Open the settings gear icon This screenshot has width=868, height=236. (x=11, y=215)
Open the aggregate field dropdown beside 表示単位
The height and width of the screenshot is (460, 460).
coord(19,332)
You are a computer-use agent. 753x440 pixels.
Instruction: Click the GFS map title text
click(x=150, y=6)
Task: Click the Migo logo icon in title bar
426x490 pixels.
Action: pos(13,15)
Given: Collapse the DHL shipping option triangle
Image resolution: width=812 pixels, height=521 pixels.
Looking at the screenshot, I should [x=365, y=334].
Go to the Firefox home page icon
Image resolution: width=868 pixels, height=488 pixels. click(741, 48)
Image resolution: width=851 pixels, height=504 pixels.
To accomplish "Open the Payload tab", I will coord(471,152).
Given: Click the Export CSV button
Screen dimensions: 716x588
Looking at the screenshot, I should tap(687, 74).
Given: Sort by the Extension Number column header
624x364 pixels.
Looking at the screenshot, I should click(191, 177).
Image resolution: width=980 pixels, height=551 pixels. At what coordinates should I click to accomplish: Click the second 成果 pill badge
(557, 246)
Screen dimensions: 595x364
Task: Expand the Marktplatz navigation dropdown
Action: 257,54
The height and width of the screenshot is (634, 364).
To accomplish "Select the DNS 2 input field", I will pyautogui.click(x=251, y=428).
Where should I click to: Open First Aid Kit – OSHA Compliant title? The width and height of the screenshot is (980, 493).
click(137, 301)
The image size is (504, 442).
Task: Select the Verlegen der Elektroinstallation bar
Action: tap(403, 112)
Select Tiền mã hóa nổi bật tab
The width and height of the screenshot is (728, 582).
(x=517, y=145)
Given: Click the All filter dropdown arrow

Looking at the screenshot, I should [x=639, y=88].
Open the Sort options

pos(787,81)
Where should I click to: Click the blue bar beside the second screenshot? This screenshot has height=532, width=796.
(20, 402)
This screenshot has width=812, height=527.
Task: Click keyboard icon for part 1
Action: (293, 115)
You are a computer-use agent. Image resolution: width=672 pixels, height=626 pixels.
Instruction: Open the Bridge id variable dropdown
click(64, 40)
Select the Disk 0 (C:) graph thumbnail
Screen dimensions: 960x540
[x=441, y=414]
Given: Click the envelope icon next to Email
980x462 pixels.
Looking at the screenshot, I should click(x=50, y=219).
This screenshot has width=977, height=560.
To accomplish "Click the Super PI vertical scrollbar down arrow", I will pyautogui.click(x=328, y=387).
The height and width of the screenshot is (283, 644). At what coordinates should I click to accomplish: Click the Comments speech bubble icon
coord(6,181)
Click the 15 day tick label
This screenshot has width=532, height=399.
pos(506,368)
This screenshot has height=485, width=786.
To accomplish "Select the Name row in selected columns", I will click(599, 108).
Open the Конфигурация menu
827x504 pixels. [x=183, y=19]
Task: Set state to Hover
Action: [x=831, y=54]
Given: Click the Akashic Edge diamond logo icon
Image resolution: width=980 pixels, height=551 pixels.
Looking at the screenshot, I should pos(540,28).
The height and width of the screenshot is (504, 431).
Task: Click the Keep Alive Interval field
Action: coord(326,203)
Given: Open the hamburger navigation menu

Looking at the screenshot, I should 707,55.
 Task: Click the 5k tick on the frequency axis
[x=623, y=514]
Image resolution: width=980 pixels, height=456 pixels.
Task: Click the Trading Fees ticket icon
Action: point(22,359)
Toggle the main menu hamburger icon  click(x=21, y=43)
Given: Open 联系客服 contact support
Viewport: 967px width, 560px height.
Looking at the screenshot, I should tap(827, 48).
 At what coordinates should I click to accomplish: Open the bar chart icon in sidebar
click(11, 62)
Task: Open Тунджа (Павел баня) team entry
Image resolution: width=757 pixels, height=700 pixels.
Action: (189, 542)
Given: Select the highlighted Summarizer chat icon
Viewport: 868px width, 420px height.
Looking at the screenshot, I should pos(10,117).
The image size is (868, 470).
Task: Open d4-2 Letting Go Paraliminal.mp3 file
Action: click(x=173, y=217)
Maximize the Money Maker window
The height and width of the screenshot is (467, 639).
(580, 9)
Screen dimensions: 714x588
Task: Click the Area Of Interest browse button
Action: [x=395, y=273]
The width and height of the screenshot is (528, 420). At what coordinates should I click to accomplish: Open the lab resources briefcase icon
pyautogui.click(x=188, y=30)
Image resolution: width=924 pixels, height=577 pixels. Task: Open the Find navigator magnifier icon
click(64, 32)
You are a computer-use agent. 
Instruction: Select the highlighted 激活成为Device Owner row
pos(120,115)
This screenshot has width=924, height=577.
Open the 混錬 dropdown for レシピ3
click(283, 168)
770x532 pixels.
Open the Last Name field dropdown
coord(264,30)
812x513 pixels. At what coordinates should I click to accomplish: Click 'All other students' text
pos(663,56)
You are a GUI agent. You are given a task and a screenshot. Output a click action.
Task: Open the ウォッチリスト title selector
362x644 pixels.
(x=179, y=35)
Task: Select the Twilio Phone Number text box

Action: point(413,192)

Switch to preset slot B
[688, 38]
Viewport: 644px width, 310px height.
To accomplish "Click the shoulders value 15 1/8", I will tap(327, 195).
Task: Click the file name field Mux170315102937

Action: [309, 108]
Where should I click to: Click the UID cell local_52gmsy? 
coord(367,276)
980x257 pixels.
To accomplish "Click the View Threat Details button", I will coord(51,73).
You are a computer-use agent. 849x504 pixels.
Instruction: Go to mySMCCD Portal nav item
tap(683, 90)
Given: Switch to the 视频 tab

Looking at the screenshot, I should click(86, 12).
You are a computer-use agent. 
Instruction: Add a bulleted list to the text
◆ ◆ ◆ ◆ ◆
Extract, in full, each line of the material above that contains the string "This".

Correct output »
Open the settings gear icon This screenshot has width=868, height=236. (x=11, y=215)
Where should I click to: Click the blue bar beside the second screenshot? This screenshot has height=532, width=796.
This screenshot has width=812, height=527.
This screenshot has width=977, height=560.
This screenshot has width=532, height=399.
This screenshot has height=485, width=786.
This screenshot has width=924, height=577.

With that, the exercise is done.